Version 7.3.0

This release introduces a new UserDiagram for describing the different end-user profiles of apps, the Agent Personalization workflow to create variations of the same agent for each user profile, and a standalone chatbot deploy target on the existing GitHub deploy flow. It also tightens the deploy export so diagrams.json written into deployed repos is re-importable through the editor, and gates the new recommendation endpoints behind GitHub OAuth so the BESSER server’s OpenAI quota cannot be drained anonymously.

New Features and Improvements

User Diagram

  • Added UserDiagram as a first-class diagram type for describing the different user profiles of created apps, capturing personal information, language profile, competences, accessibility constraints, abilities, and cultural dimensions in the same metamodel space as the rest of B-UML.

  • Shipped an OCL constraint set (pi_age_range, skill_name_not_empty, education_required_fields, disability_description_not_empty) declared in constants/user_buml_model.py and evaluated by the existing check_ocl_constraint pipeline.

  • Extended the validation router so the same /validate-diagram endpoint covers UserDiagram payloads alongside the existing diagram types.

  • Added a dedicated palette in the Web Modeling Editor (UserModelName, UserModelAttribute, UserModelIcon).

  • The attribute-edit panel now supports enumeration values with case-insensitive enum lookup.

  • Documentation: docs/source/buml_language/model_types/user_diagram.rst.

Agent Personalization Pipeline

  • Based on a given agent model, user model, and agent profile (defining user specific customizations), a personalized model can be generated, reflecting the customizations

  • The BAF_generator can now ingest multiple agent models with a user-profile-to-agent-model mapping and generate an agent that provides a personalized experience based on the available profiles.

  • Documentation: docs/source/generators/agent_personalization.rst.

Standalone Chatbot Deploy

  • Extended POST /github/deploy-webapp to accept a deploy_config.target of "webapp" or "chatbot" (the frontend translates its "agent""chatbot" at the wire boundary).

Web Modeling Editor

  • Added the agent-personalization workflow with AgentConfigurationPanel (absorbing the previous two personalization panels) and an agent-variant management UI on the agent diagram.

  • Added the Deploy → “Publish to Render” agent target so users can deploy a personalized chatbot directly from the editor.

  • Added v2 LocalStorageRepository migrations for besser_systemConfig and the legacy agentConfig key.

  • Migrated useGitHubRepo.createRepo to apiClient.post with X-GitHub-Session forwarded; DeployWebappResponse is hoisted at module scope and the deployment_urls/is_first_deploy fallback lives in a single toGitHubRepoResult mapper.

  • Added a real UI-driven Playwright spec at tests/e2e/github-deploy.spec.ts that drives the production Deploy menu and asserts the captured request body carries projectExport.version === "2.0.0" and a non-empty project.diagrams map.

  • Object diagram now prefers the className label for user-model elements.

B-UML Metamodel

  • Fixed Object._validate_object_completeness so a child class that only inherits attributes is still flagged when no slot values are provided. The check now calls classifier.attributes and classifier.inherited_attributes() directly (instead of guarding with hasattr/getattr defaults that masked real type bugs).

Testing

  • Backend full pytest suite: 771 passed, 5 skipped, 3 xfailed.

  • New unit tests cover user_profile_utils (safe_path traversal/prefix-sibling, generate_user_profile_document smoke), agent_config_recommendation_utils (markdown-fence JSON extraction, clamp + whitelist normalization, lru_cache identity), and agent_config_manual_mapping_utils (representative profiles for older-adults, language-code-switching, and low-literacy abbreviation rules; determinism + deepcopy safety).

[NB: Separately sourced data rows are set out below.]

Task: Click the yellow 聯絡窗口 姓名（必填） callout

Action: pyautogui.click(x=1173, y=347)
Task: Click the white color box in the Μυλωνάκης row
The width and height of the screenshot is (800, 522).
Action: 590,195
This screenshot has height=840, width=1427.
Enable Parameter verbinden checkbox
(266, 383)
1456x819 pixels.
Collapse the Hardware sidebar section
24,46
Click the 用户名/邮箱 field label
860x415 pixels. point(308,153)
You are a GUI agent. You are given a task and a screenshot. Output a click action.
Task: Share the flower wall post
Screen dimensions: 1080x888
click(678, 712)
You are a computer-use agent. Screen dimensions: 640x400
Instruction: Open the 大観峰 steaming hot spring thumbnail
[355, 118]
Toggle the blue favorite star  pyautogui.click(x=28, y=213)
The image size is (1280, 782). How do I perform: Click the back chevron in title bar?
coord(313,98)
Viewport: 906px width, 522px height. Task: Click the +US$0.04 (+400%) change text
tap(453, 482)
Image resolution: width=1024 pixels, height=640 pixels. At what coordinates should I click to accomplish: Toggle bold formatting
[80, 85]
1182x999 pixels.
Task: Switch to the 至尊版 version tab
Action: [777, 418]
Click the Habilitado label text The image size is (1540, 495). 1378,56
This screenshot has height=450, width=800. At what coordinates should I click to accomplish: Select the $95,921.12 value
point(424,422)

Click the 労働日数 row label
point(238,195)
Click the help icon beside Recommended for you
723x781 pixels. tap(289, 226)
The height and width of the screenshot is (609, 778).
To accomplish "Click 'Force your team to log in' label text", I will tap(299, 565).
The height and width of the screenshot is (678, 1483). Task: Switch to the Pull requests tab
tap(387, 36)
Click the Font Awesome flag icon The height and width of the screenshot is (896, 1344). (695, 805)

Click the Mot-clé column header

  • New behavioral integration tests in test_api_integration.py cover /recommend-agent-config-mapping end-to-end (real helpers, no LLM mock), /recommend-agent-config-llm with out-of-range LLM responses to verify clamping, and /deploy-webapp with deploy_target="agent" driving the chatbot path via a mocked PyGithub client.

  • Frontend vitest: 23/23 on shared/utils/__tests__/projectExportUtils.test.ts (existing 20 + 3 new envelope-contract cases — version pin, ISO exportedAt round-trip, diagramTypes argument forwarding).

  • Tightened test_relationship_fk_placement slicing to stop at the #--- relationship-block separator so a non-deterministic class-ordering run no longer leaks Sensor.dt_id into PhysicalAsset’s slice.

  • Added .github/codeql/codeql-config.yml excluding py/clear-text-storage-sensitive-data: the rule fires on the f.write(render_config) calls in the deploy paths because render.yaml references env-var KEY names (OPENAI_API_KEY, STREAMLIT_DB_PASSWORD) so Render can wire secrets at deploy time — no password VALUES are written.